Recorded data:
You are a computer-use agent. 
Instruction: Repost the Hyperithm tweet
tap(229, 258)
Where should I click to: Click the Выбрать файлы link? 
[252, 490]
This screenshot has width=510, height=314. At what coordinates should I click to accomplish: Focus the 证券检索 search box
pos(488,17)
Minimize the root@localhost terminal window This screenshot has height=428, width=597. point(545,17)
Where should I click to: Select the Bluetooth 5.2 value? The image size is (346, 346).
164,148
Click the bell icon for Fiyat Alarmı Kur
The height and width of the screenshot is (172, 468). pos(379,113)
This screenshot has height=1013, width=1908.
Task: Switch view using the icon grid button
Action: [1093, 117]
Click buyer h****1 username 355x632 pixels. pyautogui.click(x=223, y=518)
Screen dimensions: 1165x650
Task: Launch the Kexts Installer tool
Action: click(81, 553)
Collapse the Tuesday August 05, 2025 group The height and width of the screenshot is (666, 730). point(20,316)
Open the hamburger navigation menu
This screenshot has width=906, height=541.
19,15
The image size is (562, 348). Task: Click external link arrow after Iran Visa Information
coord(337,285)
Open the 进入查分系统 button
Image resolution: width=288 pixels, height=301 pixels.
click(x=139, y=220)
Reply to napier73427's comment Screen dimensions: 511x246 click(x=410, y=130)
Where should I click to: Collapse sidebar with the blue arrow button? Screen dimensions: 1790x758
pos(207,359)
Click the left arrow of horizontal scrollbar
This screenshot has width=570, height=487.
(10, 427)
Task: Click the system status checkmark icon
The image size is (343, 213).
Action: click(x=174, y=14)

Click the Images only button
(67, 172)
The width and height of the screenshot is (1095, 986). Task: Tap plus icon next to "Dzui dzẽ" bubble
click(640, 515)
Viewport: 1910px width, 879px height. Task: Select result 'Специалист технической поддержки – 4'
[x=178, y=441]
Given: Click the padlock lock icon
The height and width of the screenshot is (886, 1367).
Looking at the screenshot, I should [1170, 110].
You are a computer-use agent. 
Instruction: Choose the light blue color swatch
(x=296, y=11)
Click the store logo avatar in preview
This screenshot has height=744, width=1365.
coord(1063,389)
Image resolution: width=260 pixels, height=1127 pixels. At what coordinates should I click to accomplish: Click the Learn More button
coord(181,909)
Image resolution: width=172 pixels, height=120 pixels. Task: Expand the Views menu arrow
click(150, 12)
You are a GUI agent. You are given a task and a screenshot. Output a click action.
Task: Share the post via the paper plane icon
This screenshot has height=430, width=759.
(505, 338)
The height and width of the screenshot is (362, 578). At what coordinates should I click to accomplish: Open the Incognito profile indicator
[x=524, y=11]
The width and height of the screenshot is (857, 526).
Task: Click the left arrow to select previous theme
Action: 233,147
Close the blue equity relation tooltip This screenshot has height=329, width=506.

_Exercise details_
Could you reproduce all of the entries exactly as they appear?

_Result of this task_
You are a computer-use agent. 
Instruction: Repost the Hyperithm tweet
tap(229, 258)
Where should I click to: Click the Выбрать файлы link? 
[252, 490]
This screenshot has width=510, height=314. At what coordinates should I click to accomplish: Focus the 证券检索 search box
pos(488,17)
Minimize the root@localhost terminal window This screenshot has height=428, width=597. point(545,17)
Where should I click to: Select the Bluetooth 5.2 value? The image size is (346, 346).
164,148
Click the bell icon for Fiyat Alarmı Kur
The height and width of the screenshot is (172, 468). pos(379,113)
This screenshot has height=1013, width=1908.
Task: Switch view using the icon grid button
Action: [1093, 117]
Click buyer h****1 username 355x632 pixels. pyautogui.click(x=223, y=518)
Screen dimensions: 1165x650
Task: Launch the Kexts Installer tool
Action: click(81, 553)
Collapse the Tuesday August 05, 2025 group The height and width of the screenshot is (666, 730). point(20,316)
Open the hamburger navigation menu
This screenshot has width=906, height=541.
19,15
The image size is (562, 348). Task: Click external link arrow after Iran Visa Information
coord(337,285)
Open the 进入查分系统 button
Image resolution: width=288 pixels, height=301 pixels.
click(x=139, y=220)
Reply to napier73427's comment Screen dimensions: 511x246 click(x=410, y=130)
Where should I click to: Collapse sidebar with the blue arrow button? Screen dimensions: 1790x758
pos(207,359)
Click the left arrow of horizontal scrollbar
This screenshot has width=570, height=487.
(10, 427)
Task: Click the system status checkmark icon
The image size is (343, 213).
Action: click(x=174, y=14)

Click the Images only button
(67, 172)
The width and height of the screenshot is (1095, 986). Task: Tap plus icon next to "Dzui dzẽ" bubble
click(640, 515)
Viewport: 1910px width, 879px height. Task: Select result 'Специалист технической поддержки – 4'
[x=178, y=441]
Given: Click the padlock lock icon
The height and width of the screenshot is (886, 1367).
Looking at the screenshot, I should [1170, 110].
You are a computer-use agent. 
Instruction: Choose the light blue color swatch
(x=296, y=11)
Click the store logo avatar in preview
This screenshot has height=744, width=1365.
coord(1063,389)
Image resolution: width=260 pixels, height=1127 pixels. At what coordinates should I click to accomplish: Click the Learn More button
coord(181,909)
Image resolution: width=172 pixels, height=120 pixels. Task: Expand the Views menu arrow
click(150, 12)
You are a GUI agent. You are given a task and a screenshot. Output a click action.
Task: Share the post via the paper plane icon
This screenshot has height=430, width=759.
(505, 338)
The height and width of the screenshot is (362, 578). At what coordinates should I click to accomplish: Open the Incognito profile indicator
[x=524, y=11]
The width and height of the screenshot is (857, 526).
Task: Click the left arrow to select previous theme
Action: 233,147
Close the blue equity relation tooltip This screenshot has height=329, width=506.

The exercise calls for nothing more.